Males/Females/Equal: males and females are equally susceptible


Cause: Chickenpox is contagious. Someone who has chickenpox is most contagious during the first 2 to 5 days that he or she is sick. That's usually about 1 to 2 days before the rash shows up. So you could be spreading around chickenpox without even knowing it. A person who has chickenpox can pass it to someone else by coughing or sneezing. When he or she coughs, sneezes, laughs, and even talks, tiny drops come out of the mouth and nose. These drops are full of the chickenpox virus. So once these drops are out, they are susceptible to anybody that comes in contact with them or happens to breathe them in.

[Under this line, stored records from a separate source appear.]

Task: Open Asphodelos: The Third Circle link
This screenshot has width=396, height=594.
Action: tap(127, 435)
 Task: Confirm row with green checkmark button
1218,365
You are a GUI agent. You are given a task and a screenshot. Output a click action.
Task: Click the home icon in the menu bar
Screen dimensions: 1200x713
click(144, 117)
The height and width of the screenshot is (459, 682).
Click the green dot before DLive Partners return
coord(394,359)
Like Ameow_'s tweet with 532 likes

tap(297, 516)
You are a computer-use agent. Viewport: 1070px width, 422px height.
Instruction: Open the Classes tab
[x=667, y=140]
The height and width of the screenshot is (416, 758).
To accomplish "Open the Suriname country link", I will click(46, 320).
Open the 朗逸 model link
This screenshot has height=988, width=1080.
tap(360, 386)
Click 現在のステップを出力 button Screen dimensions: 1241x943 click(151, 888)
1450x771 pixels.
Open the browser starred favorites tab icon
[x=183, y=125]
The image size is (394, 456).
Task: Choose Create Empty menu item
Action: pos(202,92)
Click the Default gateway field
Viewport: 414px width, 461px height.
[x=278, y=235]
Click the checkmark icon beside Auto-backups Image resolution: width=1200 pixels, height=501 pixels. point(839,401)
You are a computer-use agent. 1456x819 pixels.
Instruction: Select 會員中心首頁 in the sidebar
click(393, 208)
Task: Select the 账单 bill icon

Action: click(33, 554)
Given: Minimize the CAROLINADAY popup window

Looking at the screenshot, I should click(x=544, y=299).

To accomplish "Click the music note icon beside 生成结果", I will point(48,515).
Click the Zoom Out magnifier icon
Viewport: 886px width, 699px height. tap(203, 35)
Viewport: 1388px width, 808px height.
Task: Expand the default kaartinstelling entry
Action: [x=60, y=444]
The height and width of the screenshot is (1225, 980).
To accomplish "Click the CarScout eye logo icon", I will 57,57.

Symptoms & Prognosis: Chickenpox causes a red, itchy rash on the skin that usually appears first on the chest or back and face, and then spreads to almost everywhere else on the body, including the scalp, mouth, nose, ears, and genitals. The rash begins as multiple small, red bumps that look like pimples or insect bites. They develop into thin-walled blisters filled with clear fluid, which becomes cloudy. The blister wall breaks, leaving open sores, which finally crust over to become dry, brown scabs. Chickenpox blisters are usually less than a quarter of an inch wide, have a reddish base, and appear over 2 to 4 days.

Some kids have a fever, chest pain, sore throat, headache, or a vague sick feeling a day or 2 before the rash appears. These symptoms may last for a few days, and fever stays in the range of 100°–102°. Younger kids often have milder symptoms and fewer blisters than older children or adults. Chickenpox has a 10-21 day incubation period. Following primary infection there is usually lifelong protective immunity from further episodes of chickenpox.

Typically, chickenpox is not a serious illness, but can affect some infants, teens, adults, and people with weak immune systems more severely. Some people can develop serious bacterial infections involving the skin, lungs, bones, joints, and the brain. Anyone who has had chickenpox (or the chickenpox vaccine) as a child is at risk for developing shingles later in life, and up to 20% do. After an infection, VZV can remain inactive in nerve cells near the spinal cord and reactivate later as shingles, which can cause tingling, itching, or pain followed by a rash with red bumps and blisters.


Treatment Options: A vaccine to protect children against chickenpox was first licensed in March 1995. It has been recommended for persons over 12 months of age to help prevent attaining the disease later in life.

Since it is a virus that causes chickenpox, the doctor will not prescribe antibiotics. However, antibiotics may be required if the sores become infected by bacteria. This is pretty common among kids because they often scratch and pick at the blisters. The antiviral medicine acyclovir may be prescribed for people with chickenpox who are at risk for complications. The drug, which can make the infection less severe, must be given within the first 24 hours after the rash appears.